-- Start --

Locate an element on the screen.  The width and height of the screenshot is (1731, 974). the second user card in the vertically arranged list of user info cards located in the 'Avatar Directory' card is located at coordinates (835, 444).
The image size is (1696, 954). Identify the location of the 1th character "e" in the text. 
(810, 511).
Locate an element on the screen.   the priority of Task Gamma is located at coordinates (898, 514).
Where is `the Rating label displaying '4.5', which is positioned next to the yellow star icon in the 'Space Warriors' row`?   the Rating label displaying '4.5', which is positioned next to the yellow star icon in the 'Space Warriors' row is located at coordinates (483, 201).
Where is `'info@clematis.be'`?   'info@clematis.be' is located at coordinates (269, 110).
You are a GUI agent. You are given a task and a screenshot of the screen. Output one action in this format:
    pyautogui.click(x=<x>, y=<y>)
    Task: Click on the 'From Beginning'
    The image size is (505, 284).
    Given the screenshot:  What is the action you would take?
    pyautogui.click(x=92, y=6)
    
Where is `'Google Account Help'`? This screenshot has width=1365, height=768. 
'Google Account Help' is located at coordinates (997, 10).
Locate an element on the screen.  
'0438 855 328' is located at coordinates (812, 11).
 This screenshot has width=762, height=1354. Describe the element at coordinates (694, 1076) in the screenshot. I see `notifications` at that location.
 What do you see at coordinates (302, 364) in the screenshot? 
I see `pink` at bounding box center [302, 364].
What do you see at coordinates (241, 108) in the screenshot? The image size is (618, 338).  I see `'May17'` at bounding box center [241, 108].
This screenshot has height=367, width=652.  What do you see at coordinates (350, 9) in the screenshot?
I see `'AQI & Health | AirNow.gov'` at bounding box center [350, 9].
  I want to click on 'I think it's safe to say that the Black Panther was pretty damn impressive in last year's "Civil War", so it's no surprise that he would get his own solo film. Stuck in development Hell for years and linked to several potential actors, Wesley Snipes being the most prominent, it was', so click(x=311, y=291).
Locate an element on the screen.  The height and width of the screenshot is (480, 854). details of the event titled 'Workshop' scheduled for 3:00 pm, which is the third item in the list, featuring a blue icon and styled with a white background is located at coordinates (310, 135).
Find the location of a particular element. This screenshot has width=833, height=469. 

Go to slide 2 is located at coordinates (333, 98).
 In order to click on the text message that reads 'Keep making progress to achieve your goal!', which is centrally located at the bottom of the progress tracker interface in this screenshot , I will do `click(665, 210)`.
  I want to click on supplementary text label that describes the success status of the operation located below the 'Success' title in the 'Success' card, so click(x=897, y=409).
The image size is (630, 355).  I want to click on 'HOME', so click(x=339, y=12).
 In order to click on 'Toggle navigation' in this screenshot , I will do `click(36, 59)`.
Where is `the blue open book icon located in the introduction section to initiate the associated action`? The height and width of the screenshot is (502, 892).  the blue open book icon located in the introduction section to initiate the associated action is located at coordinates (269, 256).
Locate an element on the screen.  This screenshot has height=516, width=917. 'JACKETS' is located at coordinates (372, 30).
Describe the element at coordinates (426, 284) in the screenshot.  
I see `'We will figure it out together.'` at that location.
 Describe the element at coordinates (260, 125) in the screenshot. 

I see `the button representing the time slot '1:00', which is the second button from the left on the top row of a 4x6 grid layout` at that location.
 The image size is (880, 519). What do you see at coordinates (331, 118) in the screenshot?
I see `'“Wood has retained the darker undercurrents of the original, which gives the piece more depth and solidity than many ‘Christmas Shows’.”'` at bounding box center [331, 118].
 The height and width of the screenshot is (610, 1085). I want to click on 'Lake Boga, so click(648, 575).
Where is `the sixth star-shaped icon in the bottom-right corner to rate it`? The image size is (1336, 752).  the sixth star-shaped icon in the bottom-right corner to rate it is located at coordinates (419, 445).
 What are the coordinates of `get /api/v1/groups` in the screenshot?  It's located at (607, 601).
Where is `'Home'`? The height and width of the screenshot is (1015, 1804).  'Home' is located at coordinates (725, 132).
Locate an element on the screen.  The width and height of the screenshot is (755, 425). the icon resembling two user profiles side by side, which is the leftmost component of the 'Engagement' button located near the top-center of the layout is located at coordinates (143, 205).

-- End --

◆ Work instructions ◆
Put the lines from the first one through the line containing "coordinates (898, 514).", inclusive, into a Markdown table with the columns Row and Line. Number each row and leave out blank lines.

◆ Written solution ◆
| Row | Line |
|---|---|
| 1 | Locate an element on the screen.  The width and height of the screenshot is (1731, 974). the second user card in the vertically arranged list of user info cards located in the 'Avatar Directory' card is located at coordinates (835, 444). |
| 2 | The image size is (1696, 954). Identify the location of the 1th character "e" in the text.  |
| 3 | (810, 511). |
| 4 | Locate an element on the screen.   the priority of Task Gamma is located at coordinates (898, 514). |